I’m currently on lunch break after a very stimulating morning of discussion about the future of UK science. The Tomorrow’s Giants conference, co-organised by the 350-year-old Royal Society and the ‘mere stripling’ of Nature (just 140 years old), is taking place in the studiously unremarkable Queen Elizabeth Hall on the South Bank.

I’ll publish a number of posts on the subject over the coming days, but to kick things off, here are the highlights from the opening speech by Sir Martin Rees, President of the Royal Society and Astronomer Royal.

Sir Martin began by dedining the main purpose of the conference as looking beyond the short-term horizon to what science will be like a decade from now, or further even than that. He quipped that the younger people in the audience have even more ahead of them than they expect, due to the promise of life extension research.

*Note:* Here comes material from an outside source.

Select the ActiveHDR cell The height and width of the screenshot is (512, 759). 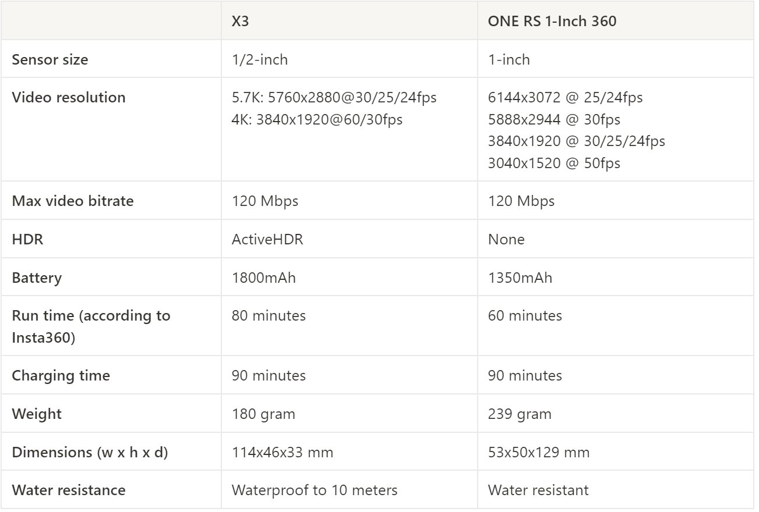point(267,240)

Predicting the future is always a messy business, as Rees (author of Our Final Century) knows as well as anybody. So he started out with a series of predictions for science that he thinks are almost certain:

  • Science will become even more internationally directed than it is today.
  • There will be a shift of the world’s intellectual centre of gravity towards Asia.
  • We will see huge enhancements in computer power, with two equally huge consequences: first, the capability to analyse and datamine huge datasets, available to everyone; second, an ever greater role of computer simulation in science (we already do this in, for example, astronomy)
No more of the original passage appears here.